--- DOCUMENT SEGMENT Enclosed Below ---

# TV question



## Doc (Jun 5, 2003)

This forum should be titled "Electronics" instead of just computers.

We are furnishing a rental and have a four-year old, 13" TV that is not digital -- requires a converter box and antenna (no cable). The converter boxes at Radio Shack are $50+ and Walmart doesn't carry them anymore.

I was thinking it might be better (?) to just go ahead and buy a small digital HD ready flat screen TV, if we dare get in the Black Friday crowds. I dread it, but I figure there will be pretty good deals on TVs/DVDs.

Just curious to know what the experts think (we'll still need antenna, right?).

Thanks so much.


----------



## Kung (Jan 19, 2004)

If it's for a rental it'll probably get torn apart - I'd buy the cheapest tv you can get by with. Lol


Sent from my iPhone using Tapatalk


----------



## Windy in Kansas (Jun 16, 2002)

Dollar General has the converters available for $15. Don't know the quality of them however. 

Yes, the converter box would need some form of signal feed. Even rabbit ears may work if they generally worked before. An outdoor antenna would be better. The powered indoor antenna unit with booster from Walmart does a fair job of picking up signal. At least it did at my kids house. 

Sears did carry the converter boxes if you have one nearby you might check there.


----------



## Doc (Jun 5, 2003)

Very good. I'll keep my old set and get the converter and save myself some $$. You never know what a renter can do. Been there, done that, so you're right!


----------



## Windy in Kansas (Jun 16, 2002)

Doc there are also a lot of converter boxes and used analog televisions being sold for very little on Craigslist IF you are fairly close to a city.

Son in law picked up two TVs and converter boxes, paid $40 for the 27" set and $35 for the 24" if I remember correctly. I tend to remember that the 27" is a Sony.


----------



## Doc (Jun 5, 2003)

Hadn't thought about CL -- I guess I wonder if electronics work when you buy them used like that. I'll do a search, though. Thanks.


----------



## agmantoo (May 23, 2003)

Boxes last week a Circuit City were $29


----------

--- End of Enclosed DOCUMENT SEGMENT ---

TASKS FOR THIS EXERCISE:
(1) Reproduce the part of the TV question thread that opens with the words containing "This forum should" and closes with "carry them anymore.".
(2) In the TV question thread, what price is given for the converters at Dollar General?

--- SOURCE INFORMATION Enclosed Below ---

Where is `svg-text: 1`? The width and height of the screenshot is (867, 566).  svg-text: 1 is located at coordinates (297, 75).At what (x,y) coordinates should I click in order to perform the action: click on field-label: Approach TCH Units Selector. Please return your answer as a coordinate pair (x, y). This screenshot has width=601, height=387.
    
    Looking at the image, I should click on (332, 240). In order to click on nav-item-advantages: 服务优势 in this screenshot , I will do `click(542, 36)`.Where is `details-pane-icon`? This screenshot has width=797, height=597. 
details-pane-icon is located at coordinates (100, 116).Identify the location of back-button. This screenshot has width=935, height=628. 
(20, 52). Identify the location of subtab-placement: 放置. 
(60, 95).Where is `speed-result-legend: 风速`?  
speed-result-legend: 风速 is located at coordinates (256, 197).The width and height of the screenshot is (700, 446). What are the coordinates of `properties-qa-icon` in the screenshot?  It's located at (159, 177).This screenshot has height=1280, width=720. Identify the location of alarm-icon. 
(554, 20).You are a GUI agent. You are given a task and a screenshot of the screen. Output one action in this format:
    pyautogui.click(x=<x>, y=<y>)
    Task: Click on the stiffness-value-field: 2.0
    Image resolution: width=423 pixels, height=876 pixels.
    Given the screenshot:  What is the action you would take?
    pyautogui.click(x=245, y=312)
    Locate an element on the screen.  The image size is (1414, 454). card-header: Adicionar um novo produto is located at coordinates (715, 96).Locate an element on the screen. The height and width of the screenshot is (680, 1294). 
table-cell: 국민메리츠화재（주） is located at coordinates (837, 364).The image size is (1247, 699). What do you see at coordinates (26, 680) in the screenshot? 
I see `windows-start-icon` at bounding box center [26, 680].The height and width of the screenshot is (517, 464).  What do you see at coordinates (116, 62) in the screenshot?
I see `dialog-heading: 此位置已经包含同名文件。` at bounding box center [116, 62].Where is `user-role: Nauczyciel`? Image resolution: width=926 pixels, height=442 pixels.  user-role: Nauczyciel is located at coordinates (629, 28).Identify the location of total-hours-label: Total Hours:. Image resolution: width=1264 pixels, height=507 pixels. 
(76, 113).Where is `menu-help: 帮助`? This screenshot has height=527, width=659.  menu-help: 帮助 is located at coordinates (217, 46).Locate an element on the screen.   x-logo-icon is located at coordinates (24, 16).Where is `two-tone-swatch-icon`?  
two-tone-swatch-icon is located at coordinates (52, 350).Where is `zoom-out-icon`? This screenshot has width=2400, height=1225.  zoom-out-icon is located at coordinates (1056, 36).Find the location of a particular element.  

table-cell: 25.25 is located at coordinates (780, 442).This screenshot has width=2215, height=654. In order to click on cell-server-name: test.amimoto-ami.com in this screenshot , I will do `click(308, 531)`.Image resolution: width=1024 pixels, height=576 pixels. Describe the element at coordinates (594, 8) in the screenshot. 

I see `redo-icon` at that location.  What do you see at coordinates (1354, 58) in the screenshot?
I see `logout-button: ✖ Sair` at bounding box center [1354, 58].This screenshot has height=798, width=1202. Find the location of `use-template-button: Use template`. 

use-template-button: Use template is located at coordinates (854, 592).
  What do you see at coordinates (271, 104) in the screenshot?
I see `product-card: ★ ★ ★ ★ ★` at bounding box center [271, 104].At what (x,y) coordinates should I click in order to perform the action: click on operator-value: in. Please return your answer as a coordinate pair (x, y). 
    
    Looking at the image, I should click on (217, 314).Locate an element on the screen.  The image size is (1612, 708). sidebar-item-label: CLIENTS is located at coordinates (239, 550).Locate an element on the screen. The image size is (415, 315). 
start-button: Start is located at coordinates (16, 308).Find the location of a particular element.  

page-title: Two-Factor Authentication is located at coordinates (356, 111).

--- End of Enclosed SOURCE INFORMATION ---

SOLUTION SET:
(1)
This forum should be titled "Electronics" instead of just computers.

We are furnishing a rental and have a four-year old, 13" TV that is not digital -- requires a converter box and antenna (no cable). The converter boxes at Radio Shack are $50+ and Walmart doesn't carry them anymore.

(2) $15.